ここからは、わたしたち国民の生活にも大きく関わる国家予算の成立までの流れについて更に詳しくみていきましょう。
(1)概算要求が行われる
予算編成は、内閣による予算編成の基本方針の決定から始まります。
基本方針はいわゆる「骨太の方針」ともいわれ、内閣や民間から集めた経済財政諮問会議で意見をまとめて閣議決定(内閣の会議で方針を固めること)します。
この流れを受けて、財務省はそれぞれの省庁にあらかじめ予算要求の額の上限を設定し、上限額を踏まえながら、各省庁が翌年の概算要求書(この位お金が必要という要求)を財務省に提出します。
概算要求とは、簡単に言えば各省庁による「見積もり書」のことです。
各省庁は財務省に翌年度の概算要求をスムーズに提出できるよう、一般的に9月頃から概算要求づくりを始めます。
閣議決定に関しては以下の関連記事で更に詳しく解説しています。
閣議決定とは?何が決まるのか・閣議決定の流れを簡単解説
(2)財務省原案の作成
財務省は省庁ごとに預かった概算要求と内閣が決めた方針とを調整しながら概算要求書を査定、財務省原案としてまとめます。
予算案を作成して提出する権限を持っているのは内閣ですが、予算案をつくる作業は財務省が担当しています。
原案が完成すると、閣議(再び内閣へ)に提出します。
(3)閣議決定により政府原案へ
財務大臣が提出した財務省原案は、閣議にて最終調整がおこなわれます。
閣議決定されれば、政府原案として衆議院に提出されます。
ここまでを一度簡単にまとめたので参考にしてみて下さい。

> [提示資料]:
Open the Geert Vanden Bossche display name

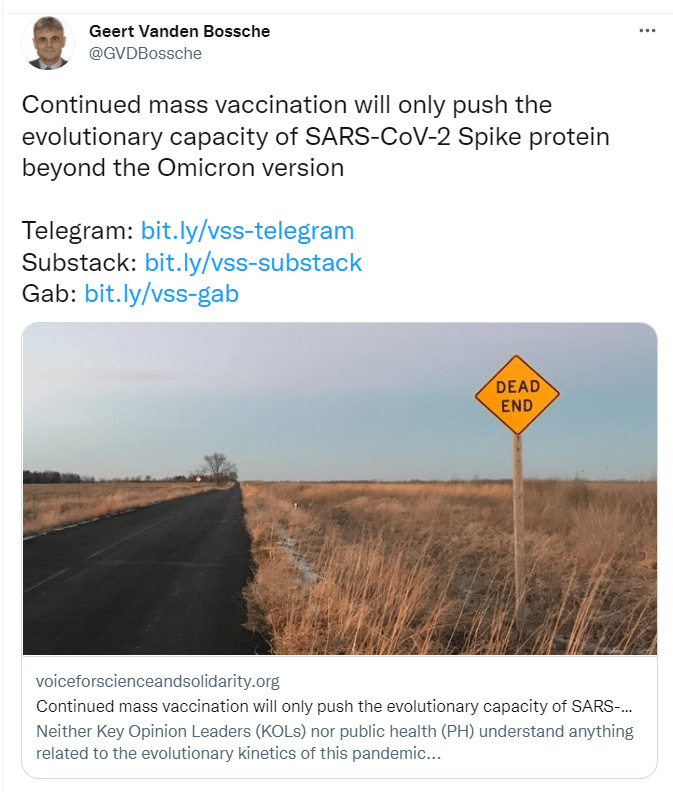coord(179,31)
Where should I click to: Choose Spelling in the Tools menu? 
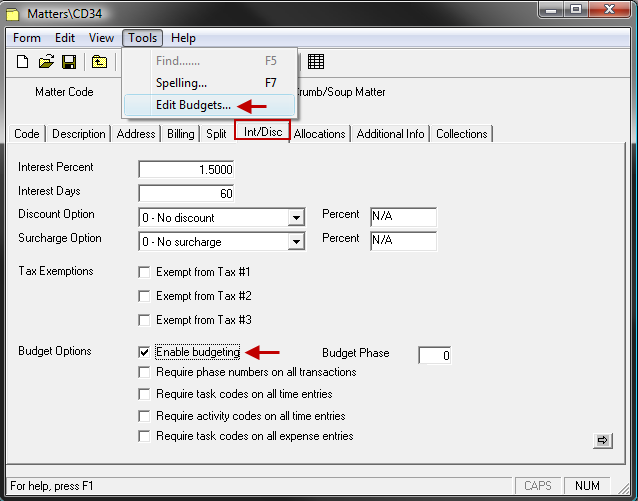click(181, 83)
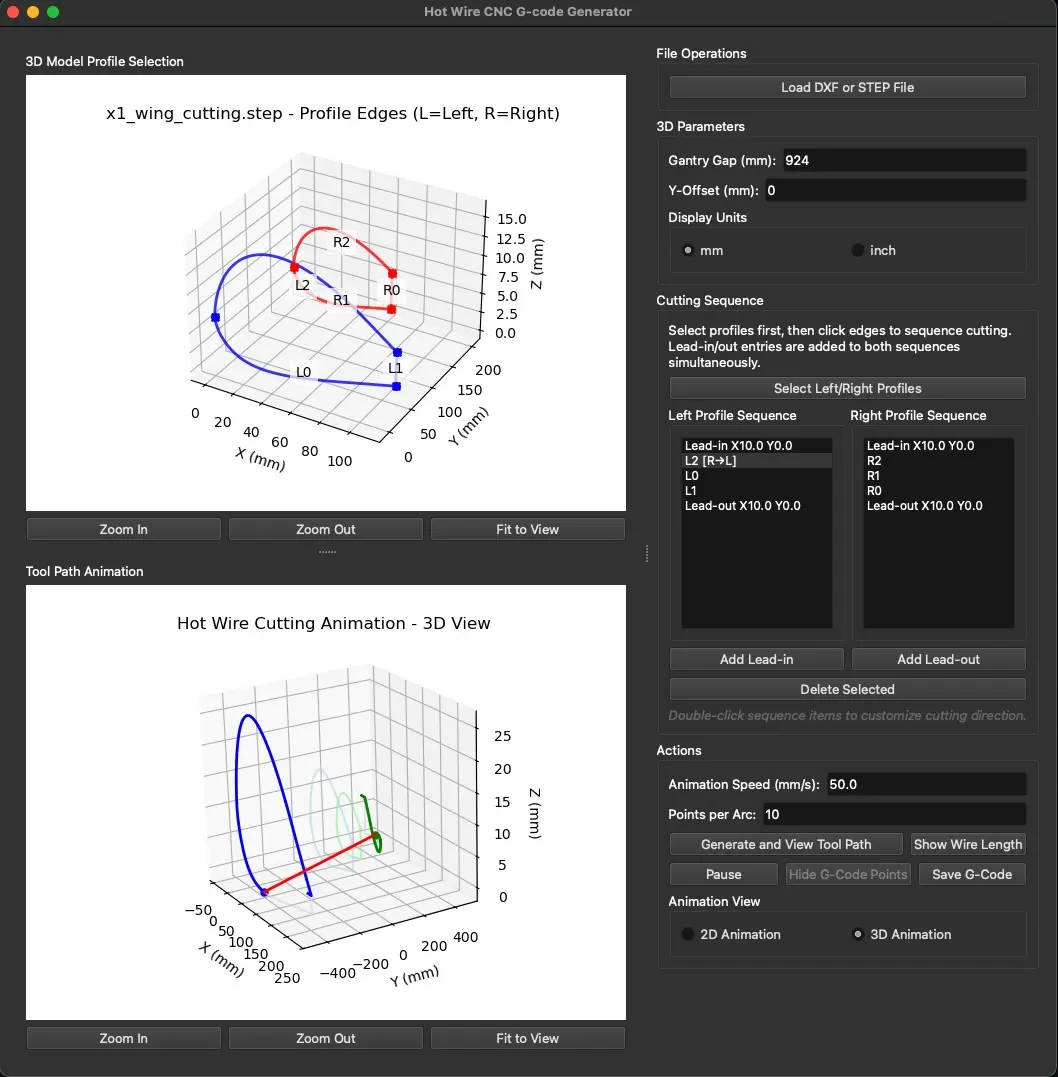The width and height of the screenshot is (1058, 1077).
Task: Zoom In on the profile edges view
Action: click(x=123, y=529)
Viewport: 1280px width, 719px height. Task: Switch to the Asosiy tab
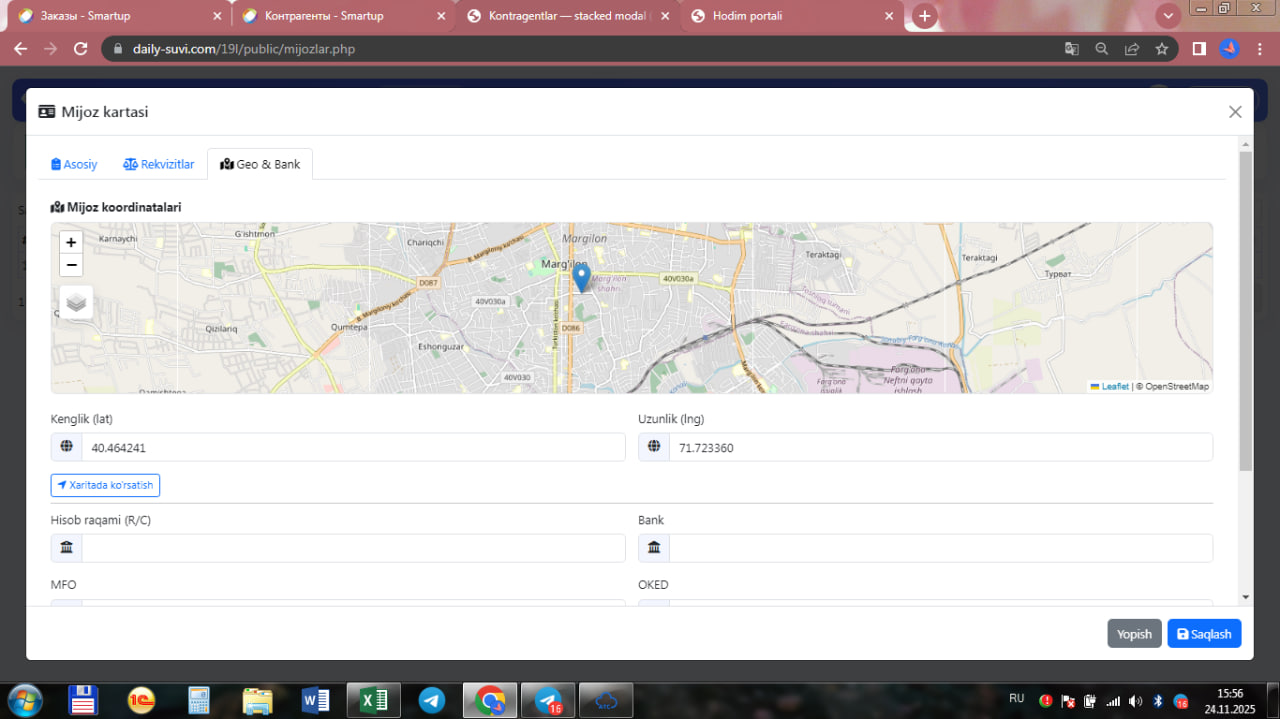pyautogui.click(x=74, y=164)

> [作成内容]: 国家予算の成立の流れを説明した原文から、「ここからは、わたしたち国民の」で始まり「要求)を財務省に提出します。」で終わる部分を一字も変えずに引用してください。

> [回答]:
ここからは、わたしたち国民の生活にも大きく関わる国家予算の成立までの流れについて更に詳しくみていきましょう。
(1)概算要求が行われる
予算編成は、内閣による予算編成の基本方針の決定から始まります。
基本方針はいわゆる「骨太の方針」ともいわれ、内閣や民間から集めた経済財政諮問会議で意見をまとめて閣議決定(内閣の会議で方針を固めること)します。
この流れを受けて、財務省はそれぞれの省庁にあらかじめ予算要求の額の上限を設定し、上限額を踏まえながら、各省庁が翌年の概算要求書(この位お金が必要という要求)を財務省に提出します。